Je propose l’organisation l’après-midi de la rentrée de la Conférence d’un colloque de droit pénal ou/et sur les droits de l’homme.
La place du Barreau des Hauts-de-Seine
Nous ne sommes pas un Barreau « singulier » ou « différent » qui serait plus « moderne et solidaire » que les autres. Nous sommes un Barreau divisé : entre les grosses structures et les judiciaires ; entre les pénalistes et les civilistes, ces derniers ne venant plus dans les locaux de l’Ordre que pour relever leur toque. Avec le RPVA, ils n’auront bientôt plus aucune raison de s’y rendre.
Dans ce contexte, il sera plus que jamais question de nous chasser en dehors du palais : j’y suis radicalement opposé.
Nous sommes un Barreau qui est implanté sur le territoire le plus riche de la banlieue parisienne et, comme tel, nous sommes en fait déjà depuis longtemps une annexe du Barreau de Paris, qui regroupe à lui seul la moitié des avocats français.
Il implante son école, l’EFB, à Issy-les-Moulineaux. Le Tribunal de Grande Instance de Paris est construit en bordure de Clichy.
Dans très peu de temps, la question de la pérennité de l’Hedac et du Tribunal de Grande Instance de Nanterre va se poser. Il faut se positionner.
Jeunes confrères inscrits au Barreau
Notre Barreau peut s’enorgueillir d’avoir mis en place des structures propres à aider les confrères en difficultés. Je pense nécessaire en outre d’être à l’écoute et d’aider les jeunes confrères, salariés ou libéraux, qui ne connaissent pas encore de problèmes. Il pourra s’agir notamment de prêt d’honneur en vue d’une installation.
Sur le plan national
Réforme de la gouvernance
Je suis opposé aux ordres régionaux, à fortiori, à un ordre national.
Je soutiendrai la réforme de l’élection des membres du CNB, telle que proposée par le SAF : il s’agit là d’un enjeux démocratique fondamental.

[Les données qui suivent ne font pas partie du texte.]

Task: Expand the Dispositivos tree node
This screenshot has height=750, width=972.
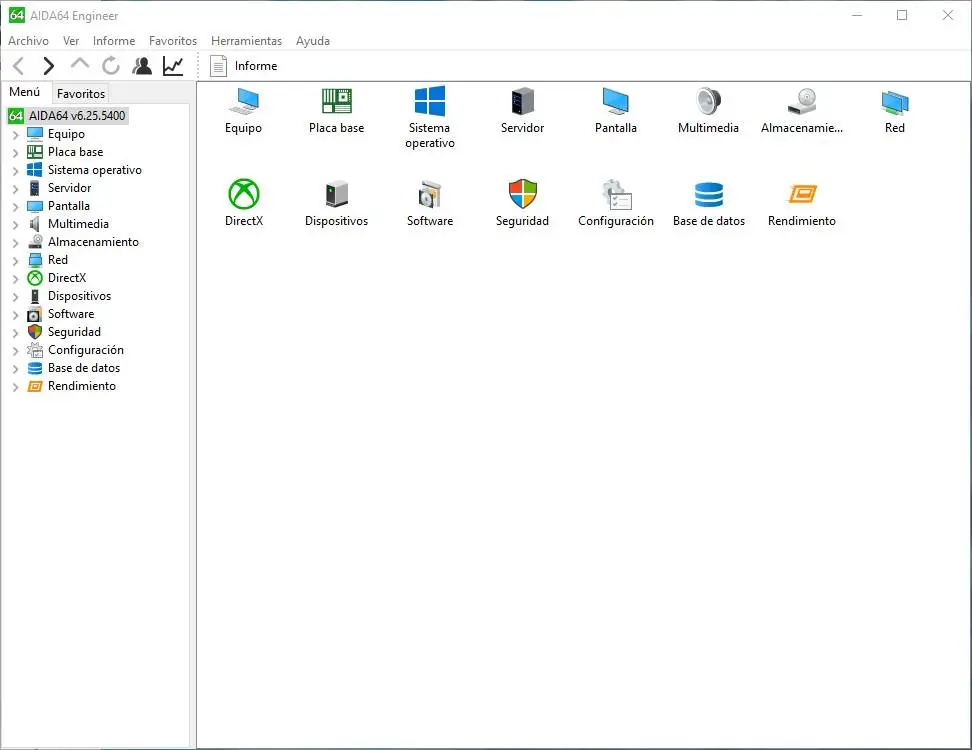Action: coord(15,296)
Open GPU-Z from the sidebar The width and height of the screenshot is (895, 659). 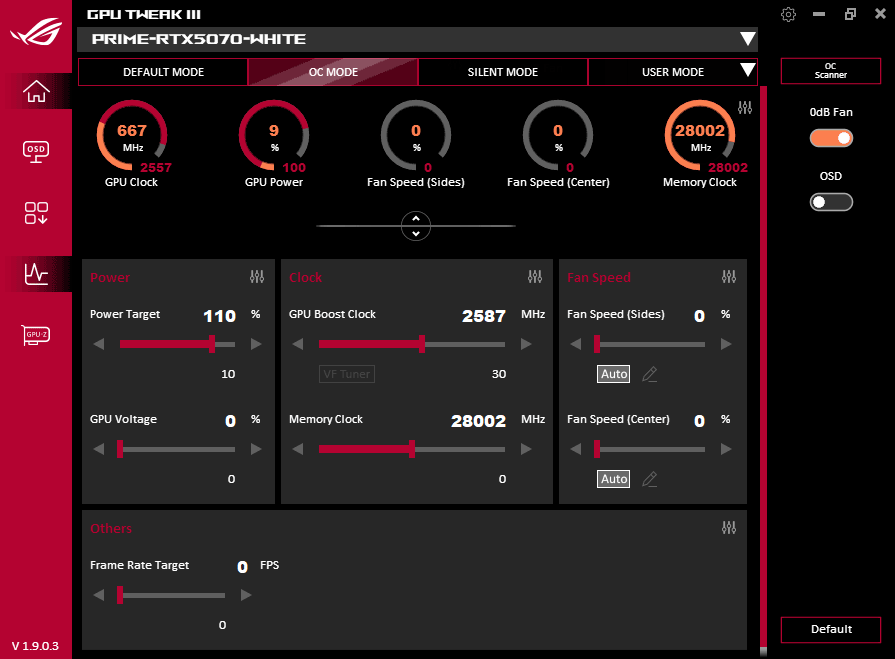click(x=35, y=335)
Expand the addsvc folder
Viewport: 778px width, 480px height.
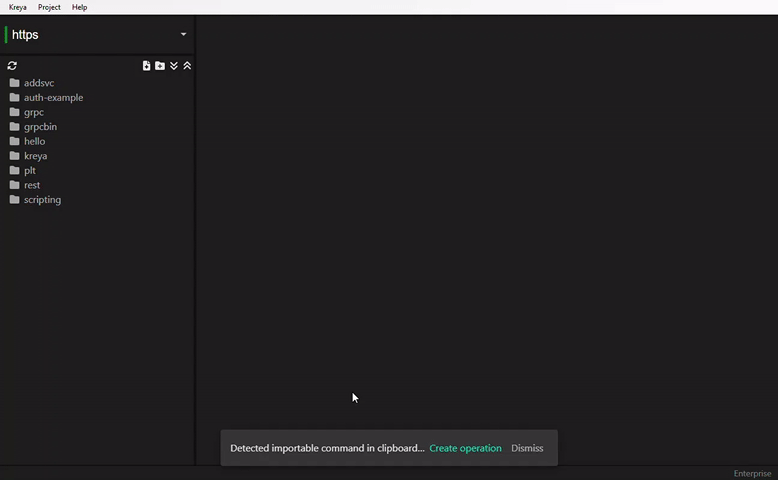(38, 83)
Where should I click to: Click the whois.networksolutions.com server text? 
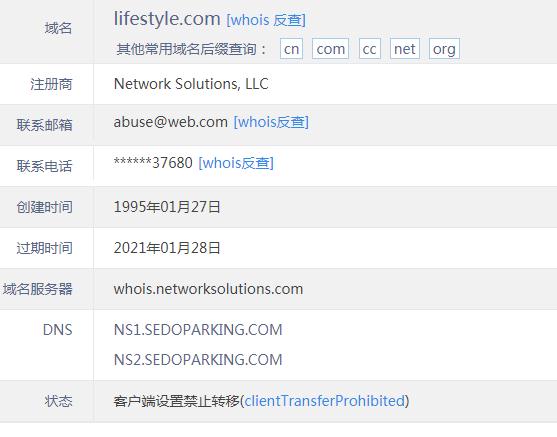[208, 289]
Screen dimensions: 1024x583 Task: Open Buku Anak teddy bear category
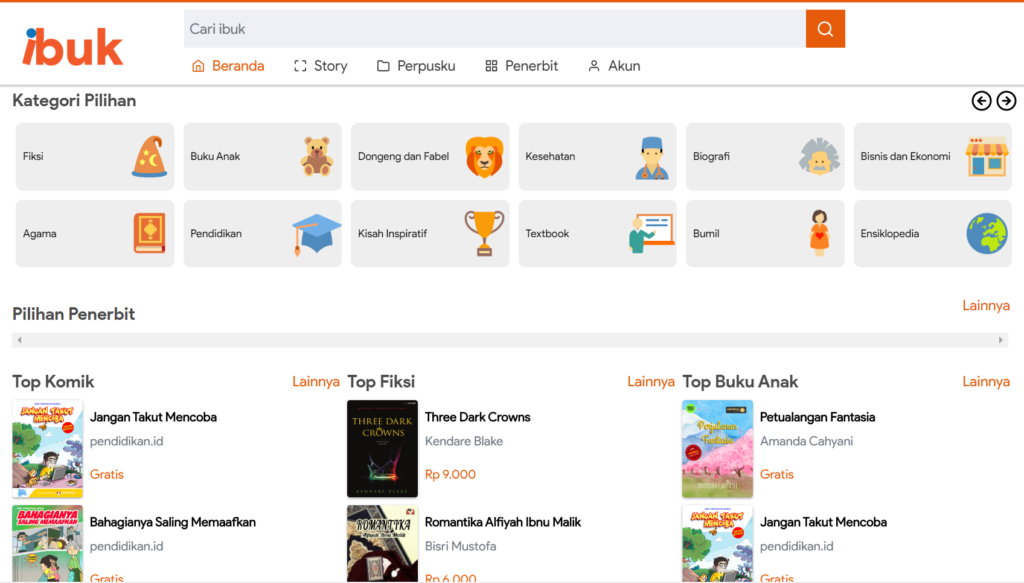[x=262, y=157]
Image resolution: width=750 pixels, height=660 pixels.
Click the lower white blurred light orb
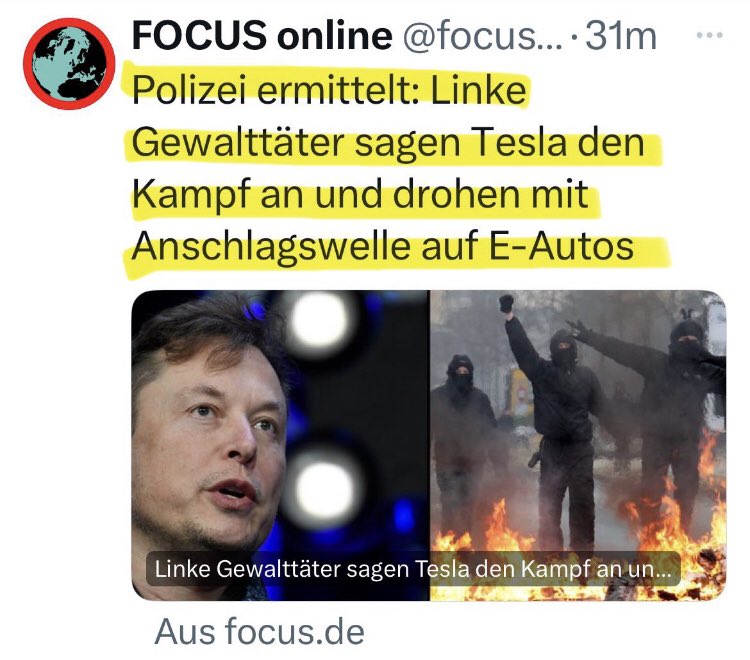point(325,488)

Sur notre champ d’activité
Je prendrai position contre la création d’un avocat en entreprise, dans l’intérêt de notre profession ; je suis par ailleurs très réservé sur l’extension de notre champ d’activité. J’aurai l’occasion de développer mes arguments lors des prochains débats de campagne ( cf aussi sur « Ma toque » les groupes « Contre l’avocat en entreprise » et la « gâchette du Palais » ).
Aide juridictionnelle
Malgré les mouvements de 2000 et 2006, rien n’a changé. Le CNB a de ce point de vue une responsabilité écrasante. Je ne suis pas certain que l’on puisse avoir, en ces temps de crise aigüe, un quelconque espoir de voir nos légitimes revendications aboutir. En tout cas, il serait irresponsable de m’engager sur je ne sais quelle promesse à ce sujet.
En revanche, il est indispensable d’obtenir que la réforme du jury correctionnel, actuellement en discussion, ne soit pas votée ou soit abrogée. Son financement ( à hauteur de 70 millions d’euros ) devra abonder le budget de la garde à vue. Je tenterai donc de faire entendre une voix à la hauteur de l’importance de notre Barreau.
Sur la pérennité financière de la profession
Le barreau judiciaire va très mal. La conjoncture économique, si elle en est une cause, n’explique cependant pas tout.
La déjudiciarisation rampante, le dumping, par exemple, participent de cette paupérisation.
Il faut d’urgence revenir sur des débats anciens mais qui doivent ressurgir, tels que le numérus clausus, l’établissement d’un barème, la publicité.